Supply chain finance
Supply chain finance
Supply chain finance is a source of short-term credit that optimises working capital for both buyer and seller.
Instead of relying on the creditworthiness of the supplier, the lender deals with the buyer. Suppliers effectively sell their invoices or sales receivables or debtors, at a discount, to banks or other financial providers, often called factors. Although they do not receive the full amount, suppliers get faster access to the money they are owed. That can then be used for working capital.
In effect the buyers get more time to pay.
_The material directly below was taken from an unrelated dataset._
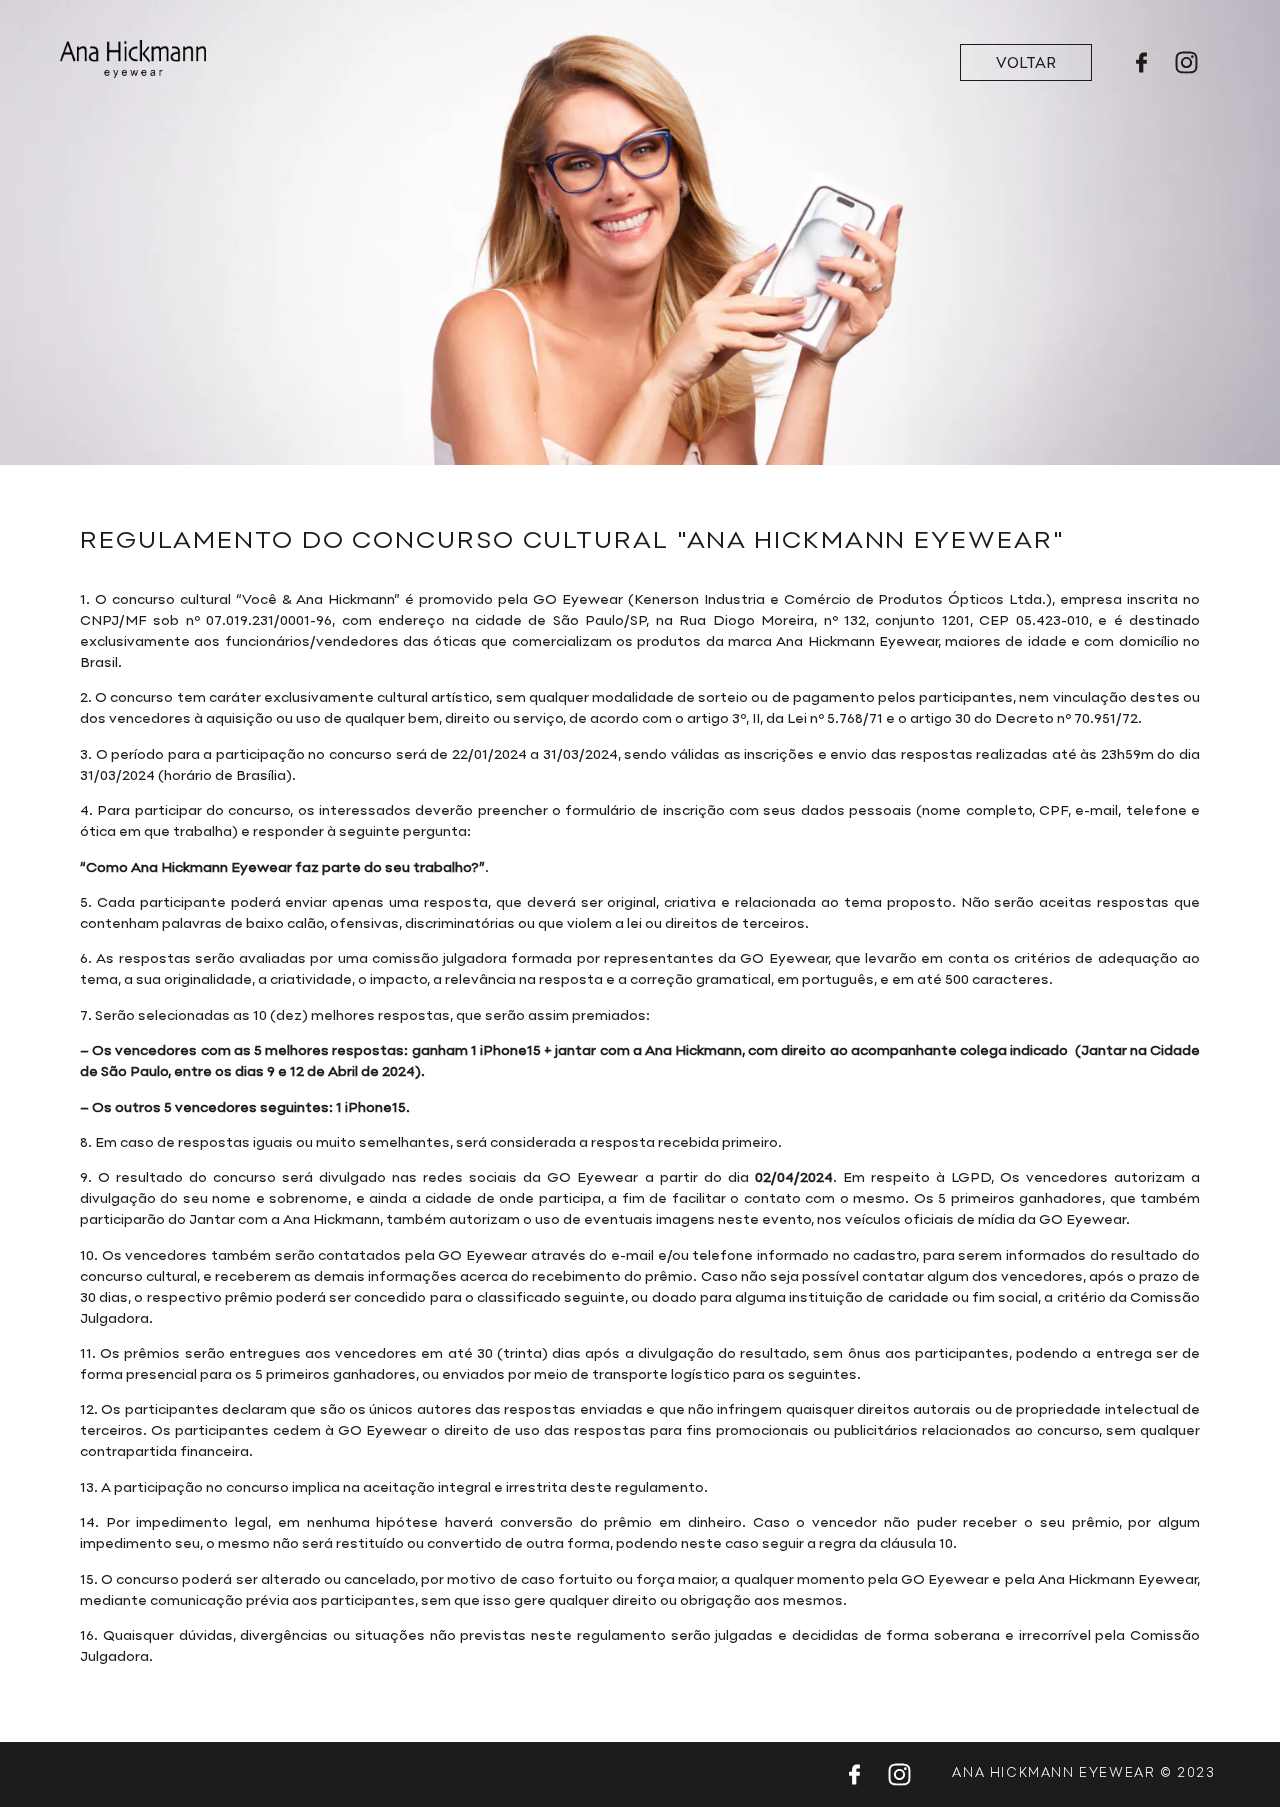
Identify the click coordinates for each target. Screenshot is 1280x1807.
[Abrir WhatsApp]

Instead of relying on the creditworthiness of the supplier, the bank or finance provider is relying on the creditworthiness of the buyer.
Supply chain finance generally uses a technology platform in order to automate transactions and track the invoice approval and settlement process from the initial raising of an invoice through to completion, when the invoice is paid.
- Supply chain finance is a technology-based business and financing process, which links the three parties to a transaction – buyer, seller and finance provider.
- Supply chain finance works especially well when the buyer has a better credit rating than the seller and can thus access capital at a lower cost.
- It reduces risk for the finance provider and works especially well when the buyer’s credit rating is better than that of the seller.
- Whilst the price paid for suppliers’ invoices will often be at a discount, supply chain finance does provide access to capital at a lower cost.
- Supply chain finance provides short-term credit that optimises working capital for both the buyer and the seller.
Supply chain finance variations?
There are several variations to supply chain finance transactions – they are still funded by the finance provider or bank and still ultimately rely on the buyer’s credit rating:
- extension of buyer’s accounts payable terms
- inventory finance
- payables discounting
Why supply chain finance could benefit your business
The buyer can use the fact that their better credit rating is being used to support the use of supply chain finance, to negotiate better terms from the seller. This may be an extension of payment terms, which may release cash to be used by the buyer for other purposes. The seller benefits from access to cheaper capital, and/or the option to sell its receivables for immediate payment.